-- DATA ROWS start --
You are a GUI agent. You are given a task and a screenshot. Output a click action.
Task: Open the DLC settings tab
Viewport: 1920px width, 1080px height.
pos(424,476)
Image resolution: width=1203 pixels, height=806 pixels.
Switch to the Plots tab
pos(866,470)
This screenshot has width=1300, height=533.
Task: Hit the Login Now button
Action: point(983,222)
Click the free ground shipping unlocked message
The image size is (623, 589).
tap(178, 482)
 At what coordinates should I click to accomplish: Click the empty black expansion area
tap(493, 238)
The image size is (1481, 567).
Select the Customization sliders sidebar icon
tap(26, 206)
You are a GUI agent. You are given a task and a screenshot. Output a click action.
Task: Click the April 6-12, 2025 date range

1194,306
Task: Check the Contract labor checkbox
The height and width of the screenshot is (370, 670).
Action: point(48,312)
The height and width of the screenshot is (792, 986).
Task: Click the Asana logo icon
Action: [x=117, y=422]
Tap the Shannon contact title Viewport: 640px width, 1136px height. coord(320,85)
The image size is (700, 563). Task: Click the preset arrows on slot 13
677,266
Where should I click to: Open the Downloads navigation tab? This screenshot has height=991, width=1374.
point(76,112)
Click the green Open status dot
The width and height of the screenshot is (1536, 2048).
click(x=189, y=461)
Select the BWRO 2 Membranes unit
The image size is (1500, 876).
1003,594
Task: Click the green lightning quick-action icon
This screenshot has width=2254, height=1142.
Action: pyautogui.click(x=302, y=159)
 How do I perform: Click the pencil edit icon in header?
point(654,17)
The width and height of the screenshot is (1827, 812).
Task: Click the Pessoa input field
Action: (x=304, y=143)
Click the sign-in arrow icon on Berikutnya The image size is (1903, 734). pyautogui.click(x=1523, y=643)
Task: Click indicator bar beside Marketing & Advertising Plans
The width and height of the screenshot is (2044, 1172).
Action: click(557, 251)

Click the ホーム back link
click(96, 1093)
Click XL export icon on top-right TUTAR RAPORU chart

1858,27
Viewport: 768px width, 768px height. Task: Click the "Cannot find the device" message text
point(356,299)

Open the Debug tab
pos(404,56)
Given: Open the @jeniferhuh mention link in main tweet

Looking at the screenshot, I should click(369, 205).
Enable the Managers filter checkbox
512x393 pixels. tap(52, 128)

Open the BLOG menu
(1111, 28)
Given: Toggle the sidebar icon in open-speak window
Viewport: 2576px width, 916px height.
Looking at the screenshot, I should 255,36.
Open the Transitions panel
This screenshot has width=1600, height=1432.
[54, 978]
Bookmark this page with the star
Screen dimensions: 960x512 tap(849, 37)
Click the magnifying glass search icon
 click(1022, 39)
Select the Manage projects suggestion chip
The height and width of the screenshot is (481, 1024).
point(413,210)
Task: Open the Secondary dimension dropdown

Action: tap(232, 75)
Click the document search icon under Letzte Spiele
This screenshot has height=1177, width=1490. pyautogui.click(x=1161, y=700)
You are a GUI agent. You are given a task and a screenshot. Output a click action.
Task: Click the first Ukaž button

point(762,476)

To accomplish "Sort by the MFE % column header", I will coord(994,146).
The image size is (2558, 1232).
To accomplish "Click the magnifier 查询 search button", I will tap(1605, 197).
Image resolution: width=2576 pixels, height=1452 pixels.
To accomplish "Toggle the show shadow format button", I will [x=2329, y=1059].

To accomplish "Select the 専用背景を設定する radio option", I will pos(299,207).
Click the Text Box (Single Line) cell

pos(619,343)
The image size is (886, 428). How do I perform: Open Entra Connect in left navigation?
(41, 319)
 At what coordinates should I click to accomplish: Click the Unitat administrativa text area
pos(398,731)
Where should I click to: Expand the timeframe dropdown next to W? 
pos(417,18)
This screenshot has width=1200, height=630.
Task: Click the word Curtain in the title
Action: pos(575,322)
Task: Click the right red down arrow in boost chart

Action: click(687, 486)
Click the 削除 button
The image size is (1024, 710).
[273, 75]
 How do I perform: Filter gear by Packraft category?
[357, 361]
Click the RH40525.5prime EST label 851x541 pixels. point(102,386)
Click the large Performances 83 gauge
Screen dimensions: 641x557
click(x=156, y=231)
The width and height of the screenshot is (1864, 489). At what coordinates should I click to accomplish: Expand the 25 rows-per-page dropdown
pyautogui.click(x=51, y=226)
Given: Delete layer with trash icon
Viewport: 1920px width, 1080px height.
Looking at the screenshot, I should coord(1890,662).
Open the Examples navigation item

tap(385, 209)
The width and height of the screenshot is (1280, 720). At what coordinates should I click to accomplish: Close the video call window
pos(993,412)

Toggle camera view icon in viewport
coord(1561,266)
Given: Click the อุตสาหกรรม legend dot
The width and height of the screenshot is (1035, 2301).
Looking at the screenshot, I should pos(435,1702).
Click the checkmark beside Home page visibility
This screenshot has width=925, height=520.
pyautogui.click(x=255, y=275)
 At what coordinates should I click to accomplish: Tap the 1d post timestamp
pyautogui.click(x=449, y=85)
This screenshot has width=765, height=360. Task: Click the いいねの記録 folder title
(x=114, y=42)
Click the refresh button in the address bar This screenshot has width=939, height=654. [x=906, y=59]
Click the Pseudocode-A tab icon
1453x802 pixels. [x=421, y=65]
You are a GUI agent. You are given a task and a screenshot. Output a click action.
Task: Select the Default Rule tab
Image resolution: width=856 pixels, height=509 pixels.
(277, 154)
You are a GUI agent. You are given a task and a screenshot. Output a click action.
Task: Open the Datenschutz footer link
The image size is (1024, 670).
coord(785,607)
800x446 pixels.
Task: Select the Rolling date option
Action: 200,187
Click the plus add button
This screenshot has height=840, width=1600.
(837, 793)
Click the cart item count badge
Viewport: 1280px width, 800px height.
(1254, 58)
-- DATA ROWS end --
EXERCISE BRIEF: Show each line from the items above that contains the string "header".

FINISHED EXERCISE:
 How do I perform: Click the pencil edit icon in header?
To accomplish "Sort by the MFE % column header", I will coord(994,146).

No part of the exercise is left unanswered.